Swift’s strict initialization rules are probably the biggest hurdle when working with _FixedArrayN. A variable must be fully initialized before it can be used; you can’t create an “empty” fixed-size array with the goal of filling it with data later — the compiler won’t allow it.

Like all structs, _FixedArrayN has a memberwise initializer for its properties, but using that means we’re back to filling tuples manually — exactly the thing we want to avoid.

The standard library implementation also comes with an init(allZeros:) initializer that allows you to set all elements to zero. Here’s an example:

var eightInts = _FixedArray8<Int>(allZeros: ())
eightInts[3] = 42
print(eightInts)
// → _FixedArray8<Int>(storage: (0, 0, 0, 42, 0, 0, 0, 0))

(Note that the initializer takes an empty tuple, or Void, as its argument. The only purpose of the allZeros: parameter is to create a unique name for this initializer — the passed-in value isn’t used.)
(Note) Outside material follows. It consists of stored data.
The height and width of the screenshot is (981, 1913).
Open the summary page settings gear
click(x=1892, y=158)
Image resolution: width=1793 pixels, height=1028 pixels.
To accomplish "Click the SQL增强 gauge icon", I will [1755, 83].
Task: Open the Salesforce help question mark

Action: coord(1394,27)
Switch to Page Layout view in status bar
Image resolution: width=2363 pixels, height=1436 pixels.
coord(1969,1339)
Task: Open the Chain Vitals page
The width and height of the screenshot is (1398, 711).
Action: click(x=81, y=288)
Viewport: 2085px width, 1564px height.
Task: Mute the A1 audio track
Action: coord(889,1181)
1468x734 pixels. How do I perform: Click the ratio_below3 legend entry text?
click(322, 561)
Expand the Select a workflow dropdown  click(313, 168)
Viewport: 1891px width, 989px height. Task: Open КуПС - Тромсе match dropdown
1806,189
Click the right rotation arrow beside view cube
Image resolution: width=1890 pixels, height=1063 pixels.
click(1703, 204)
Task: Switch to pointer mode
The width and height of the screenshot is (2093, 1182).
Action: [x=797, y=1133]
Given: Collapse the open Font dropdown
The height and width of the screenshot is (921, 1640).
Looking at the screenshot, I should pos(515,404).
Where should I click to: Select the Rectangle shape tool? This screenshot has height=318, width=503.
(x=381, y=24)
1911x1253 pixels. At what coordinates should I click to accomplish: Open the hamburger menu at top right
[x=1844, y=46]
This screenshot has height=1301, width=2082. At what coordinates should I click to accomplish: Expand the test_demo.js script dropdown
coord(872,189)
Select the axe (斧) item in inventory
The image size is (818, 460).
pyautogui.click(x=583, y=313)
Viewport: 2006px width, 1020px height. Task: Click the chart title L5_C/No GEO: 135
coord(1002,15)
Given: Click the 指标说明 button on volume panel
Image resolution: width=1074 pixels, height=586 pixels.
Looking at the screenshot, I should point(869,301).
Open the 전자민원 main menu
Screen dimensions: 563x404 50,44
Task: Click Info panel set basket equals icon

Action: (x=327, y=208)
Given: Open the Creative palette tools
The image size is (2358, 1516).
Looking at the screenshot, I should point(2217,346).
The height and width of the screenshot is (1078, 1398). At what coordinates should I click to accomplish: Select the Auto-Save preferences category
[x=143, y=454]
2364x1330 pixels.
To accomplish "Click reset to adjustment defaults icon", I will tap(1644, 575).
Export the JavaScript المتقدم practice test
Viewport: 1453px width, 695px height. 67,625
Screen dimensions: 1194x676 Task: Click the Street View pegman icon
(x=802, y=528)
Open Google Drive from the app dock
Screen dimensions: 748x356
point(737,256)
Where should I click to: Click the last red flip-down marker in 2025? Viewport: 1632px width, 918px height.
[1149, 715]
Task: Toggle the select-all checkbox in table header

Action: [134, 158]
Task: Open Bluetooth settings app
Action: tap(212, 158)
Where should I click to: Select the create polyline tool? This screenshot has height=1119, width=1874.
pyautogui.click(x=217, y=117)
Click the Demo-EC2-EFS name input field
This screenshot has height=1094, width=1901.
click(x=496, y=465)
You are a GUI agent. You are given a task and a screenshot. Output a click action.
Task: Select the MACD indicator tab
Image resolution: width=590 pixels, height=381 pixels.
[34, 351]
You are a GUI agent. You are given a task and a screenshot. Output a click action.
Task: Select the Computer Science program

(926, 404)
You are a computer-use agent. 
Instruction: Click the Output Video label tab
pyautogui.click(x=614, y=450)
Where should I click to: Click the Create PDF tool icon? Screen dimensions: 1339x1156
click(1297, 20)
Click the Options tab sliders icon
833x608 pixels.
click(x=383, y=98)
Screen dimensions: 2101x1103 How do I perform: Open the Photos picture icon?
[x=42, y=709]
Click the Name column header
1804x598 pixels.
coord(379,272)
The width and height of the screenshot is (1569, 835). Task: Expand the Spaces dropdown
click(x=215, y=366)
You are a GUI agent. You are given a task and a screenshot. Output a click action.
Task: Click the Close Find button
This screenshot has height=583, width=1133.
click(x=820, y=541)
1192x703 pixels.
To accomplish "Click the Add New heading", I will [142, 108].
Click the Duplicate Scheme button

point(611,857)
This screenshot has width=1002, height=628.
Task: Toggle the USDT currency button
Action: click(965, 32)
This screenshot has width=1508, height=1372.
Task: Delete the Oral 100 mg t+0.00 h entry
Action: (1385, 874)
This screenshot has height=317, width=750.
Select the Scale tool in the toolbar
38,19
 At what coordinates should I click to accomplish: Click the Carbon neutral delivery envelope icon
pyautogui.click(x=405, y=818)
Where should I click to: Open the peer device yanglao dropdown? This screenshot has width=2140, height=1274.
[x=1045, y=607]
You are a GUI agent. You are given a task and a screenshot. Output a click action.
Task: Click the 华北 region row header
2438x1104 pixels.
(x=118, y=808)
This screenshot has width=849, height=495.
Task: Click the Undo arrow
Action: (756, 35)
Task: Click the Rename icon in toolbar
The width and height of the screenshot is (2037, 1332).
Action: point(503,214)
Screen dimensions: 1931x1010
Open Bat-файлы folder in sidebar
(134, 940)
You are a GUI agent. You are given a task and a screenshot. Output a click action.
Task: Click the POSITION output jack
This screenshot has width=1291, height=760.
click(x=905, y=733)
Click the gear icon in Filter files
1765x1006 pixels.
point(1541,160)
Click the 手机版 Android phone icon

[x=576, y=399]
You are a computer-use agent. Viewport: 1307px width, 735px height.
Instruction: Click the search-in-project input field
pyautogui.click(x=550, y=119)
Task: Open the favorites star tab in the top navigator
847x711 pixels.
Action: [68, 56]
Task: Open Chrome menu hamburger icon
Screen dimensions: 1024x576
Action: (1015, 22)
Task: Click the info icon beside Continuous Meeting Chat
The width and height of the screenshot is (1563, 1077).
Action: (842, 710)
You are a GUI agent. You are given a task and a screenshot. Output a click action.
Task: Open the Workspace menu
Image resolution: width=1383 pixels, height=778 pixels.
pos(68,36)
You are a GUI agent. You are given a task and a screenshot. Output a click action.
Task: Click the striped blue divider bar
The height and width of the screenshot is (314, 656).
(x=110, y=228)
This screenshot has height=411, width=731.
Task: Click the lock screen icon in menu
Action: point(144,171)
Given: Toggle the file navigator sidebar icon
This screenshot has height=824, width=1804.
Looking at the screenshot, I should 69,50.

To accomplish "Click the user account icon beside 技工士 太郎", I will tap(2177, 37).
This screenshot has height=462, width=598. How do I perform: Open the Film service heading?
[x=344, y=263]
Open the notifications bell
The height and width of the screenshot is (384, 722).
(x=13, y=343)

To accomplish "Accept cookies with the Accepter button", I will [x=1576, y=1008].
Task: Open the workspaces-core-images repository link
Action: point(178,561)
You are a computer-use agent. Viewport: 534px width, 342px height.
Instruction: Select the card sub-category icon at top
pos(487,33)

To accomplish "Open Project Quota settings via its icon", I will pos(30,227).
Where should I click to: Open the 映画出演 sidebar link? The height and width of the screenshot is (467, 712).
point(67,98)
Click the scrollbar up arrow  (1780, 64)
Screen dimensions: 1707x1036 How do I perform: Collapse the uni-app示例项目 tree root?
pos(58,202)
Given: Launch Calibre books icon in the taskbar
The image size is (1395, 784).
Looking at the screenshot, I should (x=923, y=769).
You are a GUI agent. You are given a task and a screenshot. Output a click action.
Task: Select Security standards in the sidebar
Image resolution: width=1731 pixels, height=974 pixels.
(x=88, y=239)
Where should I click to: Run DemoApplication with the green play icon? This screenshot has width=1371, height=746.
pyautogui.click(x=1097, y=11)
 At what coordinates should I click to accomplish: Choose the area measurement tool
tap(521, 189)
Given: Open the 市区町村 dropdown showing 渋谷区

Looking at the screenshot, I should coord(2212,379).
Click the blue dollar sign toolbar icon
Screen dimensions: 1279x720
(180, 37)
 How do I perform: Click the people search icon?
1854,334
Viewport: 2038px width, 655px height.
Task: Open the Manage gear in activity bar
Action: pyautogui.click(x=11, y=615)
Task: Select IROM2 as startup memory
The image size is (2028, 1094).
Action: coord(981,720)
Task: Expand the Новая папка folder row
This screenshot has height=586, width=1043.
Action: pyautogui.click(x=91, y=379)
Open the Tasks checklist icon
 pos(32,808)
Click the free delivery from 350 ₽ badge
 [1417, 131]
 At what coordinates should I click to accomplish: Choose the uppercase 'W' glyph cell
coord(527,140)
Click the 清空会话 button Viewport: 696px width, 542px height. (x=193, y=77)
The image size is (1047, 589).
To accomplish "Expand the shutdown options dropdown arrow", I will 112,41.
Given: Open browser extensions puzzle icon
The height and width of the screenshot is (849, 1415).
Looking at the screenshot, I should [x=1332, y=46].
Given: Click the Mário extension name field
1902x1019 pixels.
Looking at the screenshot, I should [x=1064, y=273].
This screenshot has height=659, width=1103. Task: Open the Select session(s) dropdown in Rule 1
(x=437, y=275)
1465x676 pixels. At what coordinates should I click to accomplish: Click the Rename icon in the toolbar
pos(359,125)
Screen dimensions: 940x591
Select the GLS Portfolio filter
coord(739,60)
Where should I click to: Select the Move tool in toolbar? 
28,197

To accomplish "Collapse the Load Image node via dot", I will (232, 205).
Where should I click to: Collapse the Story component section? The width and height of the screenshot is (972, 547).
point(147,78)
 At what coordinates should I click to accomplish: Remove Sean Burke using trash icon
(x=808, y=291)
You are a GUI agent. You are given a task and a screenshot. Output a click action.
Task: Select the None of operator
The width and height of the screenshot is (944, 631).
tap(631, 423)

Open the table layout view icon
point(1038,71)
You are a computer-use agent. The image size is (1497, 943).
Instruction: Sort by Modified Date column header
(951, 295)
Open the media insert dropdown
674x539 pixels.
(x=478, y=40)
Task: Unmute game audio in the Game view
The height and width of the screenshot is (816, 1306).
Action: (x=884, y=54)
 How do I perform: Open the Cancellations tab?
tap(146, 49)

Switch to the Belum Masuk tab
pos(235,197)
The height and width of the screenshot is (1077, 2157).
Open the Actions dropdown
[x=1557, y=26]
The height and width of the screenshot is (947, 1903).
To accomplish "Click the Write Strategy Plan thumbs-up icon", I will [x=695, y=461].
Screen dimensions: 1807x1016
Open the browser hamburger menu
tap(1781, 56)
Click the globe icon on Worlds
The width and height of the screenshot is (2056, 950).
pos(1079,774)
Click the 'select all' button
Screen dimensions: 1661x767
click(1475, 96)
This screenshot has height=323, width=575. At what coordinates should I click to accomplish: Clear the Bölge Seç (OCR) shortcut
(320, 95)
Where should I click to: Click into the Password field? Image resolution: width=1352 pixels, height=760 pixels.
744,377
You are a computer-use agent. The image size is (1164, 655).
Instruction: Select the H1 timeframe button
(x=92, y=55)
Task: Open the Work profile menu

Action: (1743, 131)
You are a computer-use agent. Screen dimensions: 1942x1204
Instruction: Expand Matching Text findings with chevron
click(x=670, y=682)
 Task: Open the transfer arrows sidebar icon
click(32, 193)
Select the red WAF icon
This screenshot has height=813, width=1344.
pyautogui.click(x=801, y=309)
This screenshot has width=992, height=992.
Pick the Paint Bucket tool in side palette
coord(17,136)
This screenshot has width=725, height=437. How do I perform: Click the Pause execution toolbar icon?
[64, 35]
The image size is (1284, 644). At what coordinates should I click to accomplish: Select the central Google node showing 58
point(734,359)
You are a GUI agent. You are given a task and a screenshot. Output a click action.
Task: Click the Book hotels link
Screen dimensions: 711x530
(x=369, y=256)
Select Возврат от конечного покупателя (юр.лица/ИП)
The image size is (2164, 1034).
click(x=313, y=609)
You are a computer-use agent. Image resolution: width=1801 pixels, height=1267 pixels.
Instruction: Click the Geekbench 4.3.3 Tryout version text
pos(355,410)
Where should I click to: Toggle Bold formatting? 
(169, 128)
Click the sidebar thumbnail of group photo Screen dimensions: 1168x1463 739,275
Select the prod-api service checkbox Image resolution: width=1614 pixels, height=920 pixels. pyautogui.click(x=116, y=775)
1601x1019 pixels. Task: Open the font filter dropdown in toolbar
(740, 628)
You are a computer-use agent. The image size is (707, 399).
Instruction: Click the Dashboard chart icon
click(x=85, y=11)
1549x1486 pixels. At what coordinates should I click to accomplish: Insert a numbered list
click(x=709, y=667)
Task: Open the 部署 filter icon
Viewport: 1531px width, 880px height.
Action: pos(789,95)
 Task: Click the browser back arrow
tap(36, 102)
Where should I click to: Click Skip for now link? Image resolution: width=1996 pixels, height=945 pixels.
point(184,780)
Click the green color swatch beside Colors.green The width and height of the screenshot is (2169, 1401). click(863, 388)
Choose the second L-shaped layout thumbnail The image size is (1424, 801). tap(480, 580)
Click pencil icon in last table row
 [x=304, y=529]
This only works with number types, though. If you want to use other types, you’ll need to add one or more other initializers to the GYB file. Here’s one, init(repeating: T), that sets all array elements to a value the caller can pass in:

extension _FixedArray${N} {
  internal init(repeating v: T) {
    self.storage = (
% for i in range(0, N-1):
    v,
% end
    v
    )
  }
}

(Check out the GYB syntax for a simple loop: % for i in range(0, N-1):.)

And here’s how you can use it:

var fourStrings = _FixedArray4(repeating: "")
fourStrings[1] = "🤔"
print(fourStrings)
// → _FixedArray4<String>(storage: ("", "🤔", "", ""))

var fourBools = _FixedArray4(repeating: false)
print(fourBools)
// → _FixedArray4<Bool>(storage: (false, false, false, false))

With a little more GYB-fu it should also be possible to write an initializer that takes an array (or an array literal) and copies the elements into the storage tuple one by one.